SOURCE DATA section start

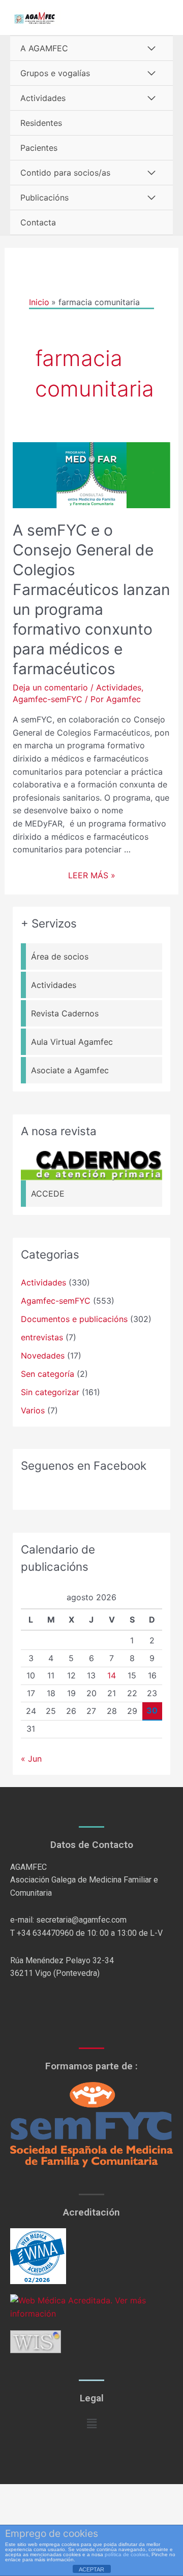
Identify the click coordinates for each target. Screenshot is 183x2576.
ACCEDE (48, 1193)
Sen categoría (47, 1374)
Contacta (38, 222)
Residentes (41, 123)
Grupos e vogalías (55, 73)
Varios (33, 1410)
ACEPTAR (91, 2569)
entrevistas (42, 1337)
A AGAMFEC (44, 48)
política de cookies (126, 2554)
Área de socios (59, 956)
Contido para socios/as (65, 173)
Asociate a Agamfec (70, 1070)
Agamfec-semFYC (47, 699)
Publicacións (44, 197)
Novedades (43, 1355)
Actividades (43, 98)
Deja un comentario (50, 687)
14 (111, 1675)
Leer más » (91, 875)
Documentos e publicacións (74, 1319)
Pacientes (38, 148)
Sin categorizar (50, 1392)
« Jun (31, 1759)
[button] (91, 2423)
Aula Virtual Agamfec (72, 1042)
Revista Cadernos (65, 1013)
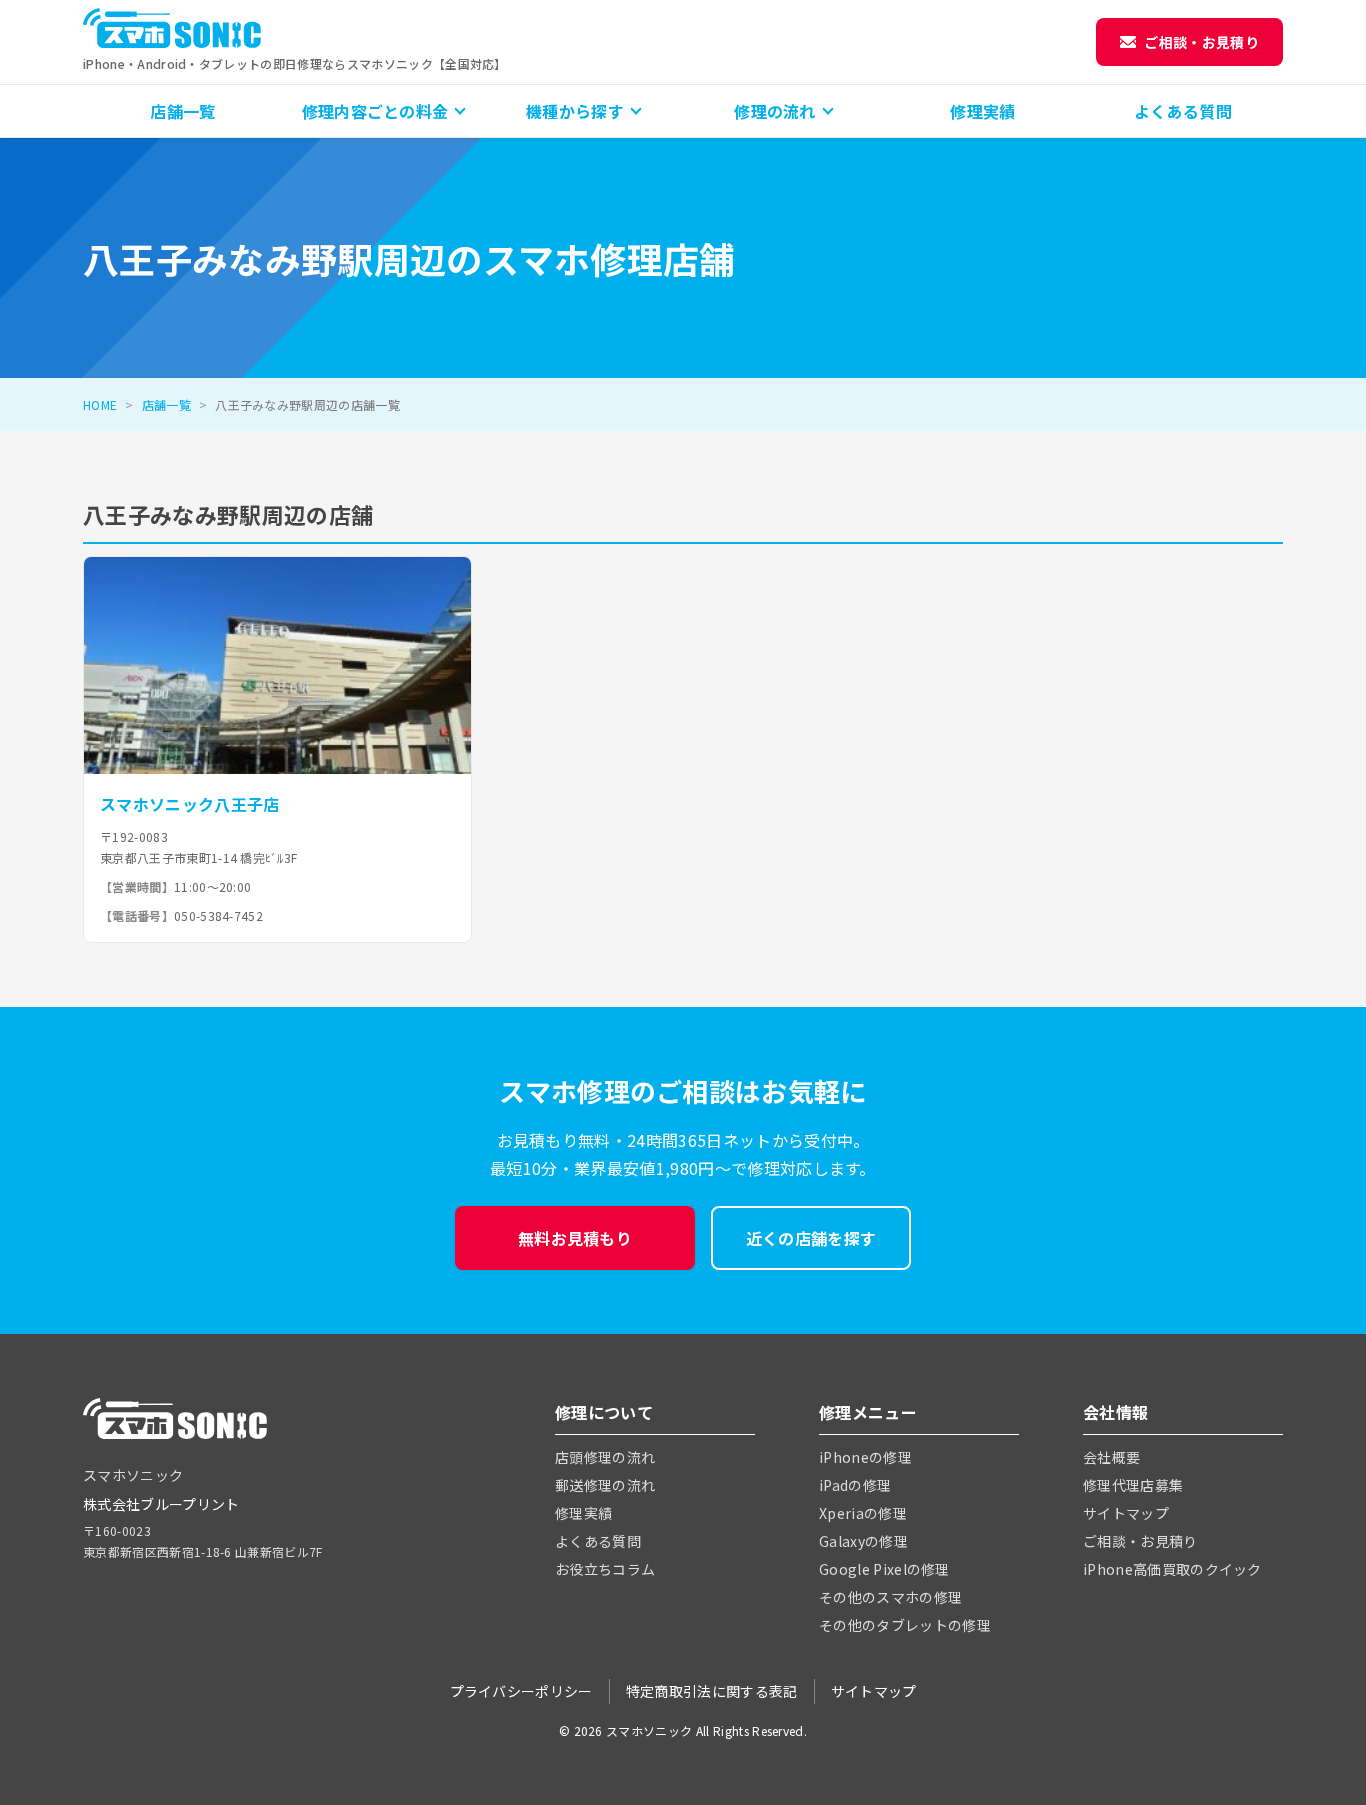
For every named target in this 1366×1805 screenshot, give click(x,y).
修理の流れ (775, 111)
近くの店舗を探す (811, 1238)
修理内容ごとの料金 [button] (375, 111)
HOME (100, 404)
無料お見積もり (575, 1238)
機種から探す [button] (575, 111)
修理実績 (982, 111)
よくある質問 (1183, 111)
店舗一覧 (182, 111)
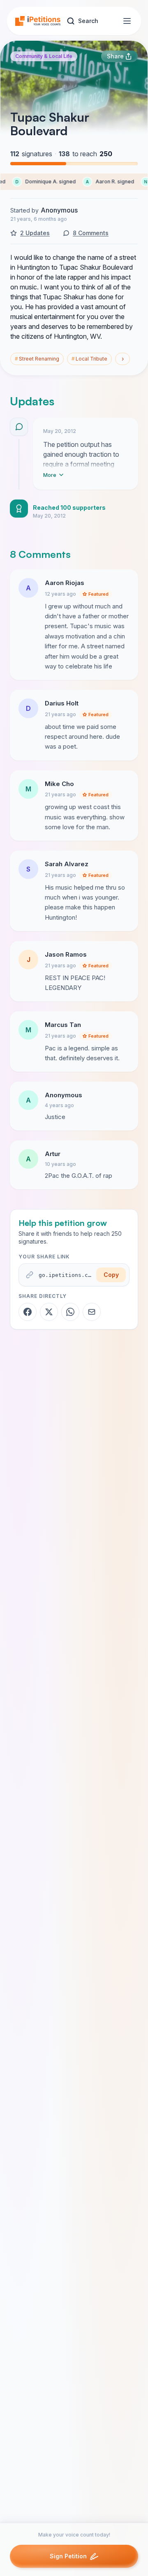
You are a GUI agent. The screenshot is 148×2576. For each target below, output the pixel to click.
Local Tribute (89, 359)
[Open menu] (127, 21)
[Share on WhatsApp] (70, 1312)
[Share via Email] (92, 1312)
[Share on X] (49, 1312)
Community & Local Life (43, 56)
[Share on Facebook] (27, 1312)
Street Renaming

SOURCE DATA section end

> **WHAT TO WORK ON**: Set out every record exactly, images excluded.

> **EXPECTED ANSWER**:
Identify the click coordinates for each target. Screenshot is 183x2576.
ACCEDE (48, 1193)
Sen categoría (47, 1374)
Contacta (38, 222)
Residentes (41, 123)
Grupos e vogalías (55, 73)
Varios (33, 1410)
ACEPTAR (91, 2569)
entrevistas (42, 1337)
A AGAMFEC (44, 48)
política de cookies (126, 2554)
Área de socios (59, 956)
Contido para socios/as (65, 173)
Asociate a Agamfec (70, 1070)
Agamfec-semFYC (47, 699)
Publicacións (44, 197)
Novedades (43, 1355)
Actividades (43, 98)
Deja un comentario (50, 687)
14 (111, 1675)
Leer más » (91, 875)
Documentos e publicacións (74, 1319)
Pacientes (38, 148)
Sin categorizar (50, 1392)
« Jun (31, 1759)
[button] (91, 2423)
Aula Virtual Agamfec (72, 1042)
Revista Cadernos (65, 1013)
For every named target in this 1366×1805 screenshot, give click(x,y).
修理の流れ (775, 111)
近くの店舗を探す (811, 1238)
修理内容ごとの料金 [button] (375, 111)
HOME (100, 404)
無料お見積もり (575, 1238)
機種から探す [button] (575, 111)
修理実績 (982, 111)
よくある質問 (1183, 111)
店舗一覧 (182, 111)
You are a GUI agent. The screenshot is 148×2576. For each target below, output the pixel to click.
Local Tribute (89, 359)
[Open menu] (127, 21)
[Share on WhatsApp] (70, 1312)
[Share via Email] (92, 1312)
[Share on X] (49, 1312)
Community & Local Life (43, 56)
[Share on Facebook] (27, 1312)
Street Renaming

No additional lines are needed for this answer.